Cachant leur inadaptation derrière une plastique parfaite et un esprit brillant, Lauren, Aaron, Emilie, Nathaniel et Aashakiran sont en réalité des personnages fêlés, fragilisés par une violente crise identitaire et en quête d'un sens à donner à leur vie…
Mais le destin sait réunir ceux qui se ressemblent et se complètent, pour le meilleur… et parfois pour le pire!

Et bien, je dois dire que j'ai eu un véritable coup de coeur pour ce roman choral magnifiquement orchestré. Avec ce premier texte parfaitement maîtrisé, Renaud Rodier parvient à créer des personnages extrêmement attachants, malmenés par un destin joueur mais capricieux, qui réussissent néanmoins à se sublimer au contact les uns des autres. On les suit ainsi sur quarante ans, au gré des hasards et des coïncidences, leurs routes ne cessant de se croiser pour mieux se séparer. C'est beau, parfois bouleversant, mais surtout c'est à la fois intense et tragique et ça j'adore!

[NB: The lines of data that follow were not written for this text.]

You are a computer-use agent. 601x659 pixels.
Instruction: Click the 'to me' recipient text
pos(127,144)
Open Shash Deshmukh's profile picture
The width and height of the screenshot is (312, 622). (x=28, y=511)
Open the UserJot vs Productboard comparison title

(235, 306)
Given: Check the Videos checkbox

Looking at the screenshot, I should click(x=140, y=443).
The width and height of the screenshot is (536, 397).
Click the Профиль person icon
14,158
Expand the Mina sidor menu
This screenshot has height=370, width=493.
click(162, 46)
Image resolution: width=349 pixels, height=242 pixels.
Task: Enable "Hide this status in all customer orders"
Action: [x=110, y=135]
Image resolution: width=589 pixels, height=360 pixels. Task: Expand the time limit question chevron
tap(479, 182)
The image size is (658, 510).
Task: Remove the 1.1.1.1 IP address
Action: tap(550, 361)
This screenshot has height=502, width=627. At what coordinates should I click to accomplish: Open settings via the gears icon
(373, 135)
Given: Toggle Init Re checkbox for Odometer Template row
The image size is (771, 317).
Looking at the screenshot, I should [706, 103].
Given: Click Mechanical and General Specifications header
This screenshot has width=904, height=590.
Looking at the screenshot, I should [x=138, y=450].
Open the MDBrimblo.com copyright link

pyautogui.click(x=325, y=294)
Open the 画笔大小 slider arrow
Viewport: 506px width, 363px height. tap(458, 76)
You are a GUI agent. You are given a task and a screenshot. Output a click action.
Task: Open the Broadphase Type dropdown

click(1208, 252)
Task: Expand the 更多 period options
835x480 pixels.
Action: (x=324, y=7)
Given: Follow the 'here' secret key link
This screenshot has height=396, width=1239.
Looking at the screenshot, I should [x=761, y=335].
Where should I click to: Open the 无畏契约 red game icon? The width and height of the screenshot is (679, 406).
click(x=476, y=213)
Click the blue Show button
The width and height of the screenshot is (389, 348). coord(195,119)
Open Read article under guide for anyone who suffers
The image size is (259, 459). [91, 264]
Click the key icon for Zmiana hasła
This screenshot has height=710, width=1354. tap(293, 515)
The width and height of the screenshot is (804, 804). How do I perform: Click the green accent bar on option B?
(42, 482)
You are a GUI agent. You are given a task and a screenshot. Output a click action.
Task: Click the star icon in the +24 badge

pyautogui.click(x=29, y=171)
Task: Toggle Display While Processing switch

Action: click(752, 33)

Beaucoup d'émotions donc dans cette lecture digne d'un bon page turner, qui happe le lecteur dès les premières pages et qu'il est difficile de lâcher une fois commencée! le style est très agréable, à la fois fluide tout en étant travaillé. L'auteur prend le temps de planter ses décors et de développer ses personnages, donnant à chacun une voix propre et instaurant ainsi une proximité avec le lecteur et une empathie quasi immédiate. On se sent bien auprès de ces anti-héros qui luttent maladroitement pour remplir le vide qui les oppresse, réparer leurs fêlures ou combler les silences. Alors certes, il y a quelques facilités narratives qui ajoutent à l'aspect romanesque du roman, mais elles ne gâchent en rien le plaisir de lecture. Une très belle découverte en somme et un auteur à suivre!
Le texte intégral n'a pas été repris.